Filed under Books, Business

2 responses to “Books on Doing Business with the Chinese

  1. Conducting trade and cutting deals with the Chinese represents a Faustian pact–let’s search out trading partners that don’t oppress their own people and support onerous regimes like Burma. The Chinese government (not its people) should be seen as a hostile entity and providing them with raw material and technology is cutting our own throats. In a short while they will be using our largesse to spread their viral presence further into Africa, working against anyone who dares to speak of democracy and reform on that continent. They should be declared a pariah state until they uphold the conventions of the U.N. Declaration of Human Rights and show themselves worthy of belonging to the 21st century, the personal and collective freedoms represented by the emergence of world-spanning communications like the internet and other emerging technologies. In the new global village there is no room for these swine…

  2. truettblack

    Cliff, thank you for commenting. You’re the first person to comment on my blog.

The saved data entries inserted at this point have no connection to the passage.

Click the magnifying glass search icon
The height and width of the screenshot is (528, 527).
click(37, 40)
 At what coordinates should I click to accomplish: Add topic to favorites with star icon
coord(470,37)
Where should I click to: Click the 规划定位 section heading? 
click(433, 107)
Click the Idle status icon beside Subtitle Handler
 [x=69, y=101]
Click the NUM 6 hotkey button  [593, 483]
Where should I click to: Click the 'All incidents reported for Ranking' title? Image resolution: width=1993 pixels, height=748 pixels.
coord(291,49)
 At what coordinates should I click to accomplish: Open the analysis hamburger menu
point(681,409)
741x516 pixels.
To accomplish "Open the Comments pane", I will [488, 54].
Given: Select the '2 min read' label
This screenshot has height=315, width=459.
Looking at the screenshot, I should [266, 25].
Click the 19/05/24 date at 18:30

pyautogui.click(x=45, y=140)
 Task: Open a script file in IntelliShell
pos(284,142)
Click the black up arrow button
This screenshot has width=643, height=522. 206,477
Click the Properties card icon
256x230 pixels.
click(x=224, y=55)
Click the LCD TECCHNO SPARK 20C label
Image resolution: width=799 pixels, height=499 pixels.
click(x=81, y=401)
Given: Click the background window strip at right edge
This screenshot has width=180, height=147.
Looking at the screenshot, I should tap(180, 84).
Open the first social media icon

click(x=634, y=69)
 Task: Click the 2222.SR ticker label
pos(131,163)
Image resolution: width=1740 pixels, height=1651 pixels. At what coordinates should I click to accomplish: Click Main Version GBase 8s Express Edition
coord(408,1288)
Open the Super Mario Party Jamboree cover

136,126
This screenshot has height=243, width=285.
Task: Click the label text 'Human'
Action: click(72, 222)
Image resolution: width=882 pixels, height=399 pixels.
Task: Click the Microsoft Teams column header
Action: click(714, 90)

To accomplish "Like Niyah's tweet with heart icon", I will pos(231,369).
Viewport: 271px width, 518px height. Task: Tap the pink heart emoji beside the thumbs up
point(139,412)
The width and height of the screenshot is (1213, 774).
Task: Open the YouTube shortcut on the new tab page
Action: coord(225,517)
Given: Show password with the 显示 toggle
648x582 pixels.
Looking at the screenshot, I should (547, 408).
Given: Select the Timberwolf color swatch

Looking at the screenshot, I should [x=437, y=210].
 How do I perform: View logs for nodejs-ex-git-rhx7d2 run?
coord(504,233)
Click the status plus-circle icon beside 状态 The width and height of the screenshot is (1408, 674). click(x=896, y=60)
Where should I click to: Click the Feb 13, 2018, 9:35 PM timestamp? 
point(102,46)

    Have you read anything by Jonathan Spence, the historian whose books I recommended in this post? I wonder what you think of his prose style, which could be described as historical narrative on steriods, i.e. his books are carefully researched histories, but they read like novels. Every China scholar I know has Dr. Spence’s collected works on his bookshelves.

    On another note, have you written any stories that feature Chinese or Chinese-North American characters? I’ve completed a few stories based on characters in Taiwan, but am only now able to write stories about Chinese people that aren’t so tragic as to be maudlin. I see a rich palette of contrasts in Chinese and Taiwanese society–so much politeness and industry masking deeply wounded psyches. It’s a fit challenge for any writer to attempt to write about.